▸ Input data:
☆ ☆ ☆ ☆ ☆ ☆ ☆
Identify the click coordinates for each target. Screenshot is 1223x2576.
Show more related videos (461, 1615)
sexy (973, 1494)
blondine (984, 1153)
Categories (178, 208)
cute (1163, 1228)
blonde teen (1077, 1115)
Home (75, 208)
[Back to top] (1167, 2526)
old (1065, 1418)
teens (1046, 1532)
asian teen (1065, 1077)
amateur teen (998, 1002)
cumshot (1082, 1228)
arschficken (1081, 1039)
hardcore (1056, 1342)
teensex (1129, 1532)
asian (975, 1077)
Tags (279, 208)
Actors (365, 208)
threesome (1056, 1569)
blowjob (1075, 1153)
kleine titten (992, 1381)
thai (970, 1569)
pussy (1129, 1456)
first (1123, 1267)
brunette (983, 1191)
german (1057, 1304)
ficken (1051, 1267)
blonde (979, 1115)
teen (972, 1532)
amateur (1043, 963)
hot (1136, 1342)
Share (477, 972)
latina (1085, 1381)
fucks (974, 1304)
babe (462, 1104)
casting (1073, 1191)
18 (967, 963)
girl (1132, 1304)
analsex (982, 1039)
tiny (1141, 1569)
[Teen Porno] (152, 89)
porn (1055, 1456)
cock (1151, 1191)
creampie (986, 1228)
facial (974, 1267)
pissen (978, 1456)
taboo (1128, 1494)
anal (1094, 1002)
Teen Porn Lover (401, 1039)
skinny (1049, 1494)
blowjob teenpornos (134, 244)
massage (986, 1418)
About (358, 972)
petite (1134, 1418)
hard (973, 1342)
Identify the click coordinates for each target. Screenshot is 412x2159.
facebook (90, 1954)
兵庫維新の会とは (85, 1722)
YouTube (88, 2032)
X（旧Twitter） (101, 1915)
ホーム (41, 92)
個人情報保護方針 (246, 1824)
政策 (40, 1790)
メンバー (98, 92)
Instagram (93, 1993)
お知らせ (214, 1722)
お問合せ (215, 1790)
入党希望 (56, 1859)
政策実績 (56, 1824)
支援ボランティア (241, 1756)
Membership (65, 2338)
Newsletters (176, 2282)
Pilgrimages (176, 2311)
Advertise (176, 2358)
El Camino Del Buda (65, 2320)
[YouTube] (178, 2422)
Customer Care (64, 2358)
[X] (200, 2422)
☆ ☆ ☆ ☆ ☆ ☆ ☆
▸ Work task:
Reproduce the whole listing so that each line matches the original exactly.

▸ Answer area:
Identify the click coordinates for each target. Screenshot is 1223x2576.
Show more related videos (461, 1615)
sexy (973, 1494)
blondine (984, 1153)
Categories (178, 208)
cute (1163, 1228)
blonde teen (1077, 1115)
Home (75, 208)
[Back to top] (1167, 2526)
old (1065, 1418)
teens (1046, 1532)
asian teen (1065, 1077)
amateur teen (998, 1002)
cumshot (1082, 1228)
arschficken (1081, 1039)
hardcore (1056, 1342)
teensex (1129, 1532)
asian (975, 1077)
Tags (279, 208)
Actors (365, 208)
threesome (1056, 1569)
blowjob (1075, 1153)
kleine titten (992, 1381)
thai (970, 1569)
pussy (1129, 1456)
first (1123, 1267)
brunette (983, 1191)
german (1057, 1304)
ficken (1051, 1267)
blonde (979, 1115)
teen (972, 1532)
amateur (1043, 963)
hot (1136, 1342)
Share (477, 972)
latina (1085, 1381)
fucks (974, 1304)
babe (462, 1104)
casting (1073, 1191)
18 (967, 963)
girl (1132, 1304)
analsex (982, 1039)
tiny (1141, 1569)
[Teen Porno] (152, 89)
porn (1055, 1456)
cock (1151, 1191)
creampie (986, 1228)
facial (974, 1267)
pissen (978, 1456)
taboo (1128, 1494)
anal (1094, 1002)
Teen Porn Lover (401, 1039)
skinny (1049, 1494)
blowjob teenpornos (134, 244)
massage (986, 1418)
About (358, 972)
petite (1134, 1418)
hard (973, 1342)
Identify the click coordinates for each target. Screenshot is 412x2159.
facebook (90, 1954)
兵庫維新の会とは (85, 1722)
YouTube (88, 2032)
X（旧Twitter） (101, 1915)
ホーム (41, 92)
個人情報保護方針 (246, 1824)
政策 (40, 1790)
メンバー (98, 92)
Instagram (93, 1993)
お知らせ (214, 1722)
お問合せ (215, 1790)
入党希望 (56, 1859)
政策実績 (56, 1824)
支援ボランティア (241, 1756)
Membership (65, 2338)
Newsletters (176, 2282)
Pilgrimages (176, 2311)
Advertise (176, 2358)
El Camino Del Buda (65, 2320)
[YouTube] (178, 2422)
Customer Care (64, 2358)
[X] (200, 2422)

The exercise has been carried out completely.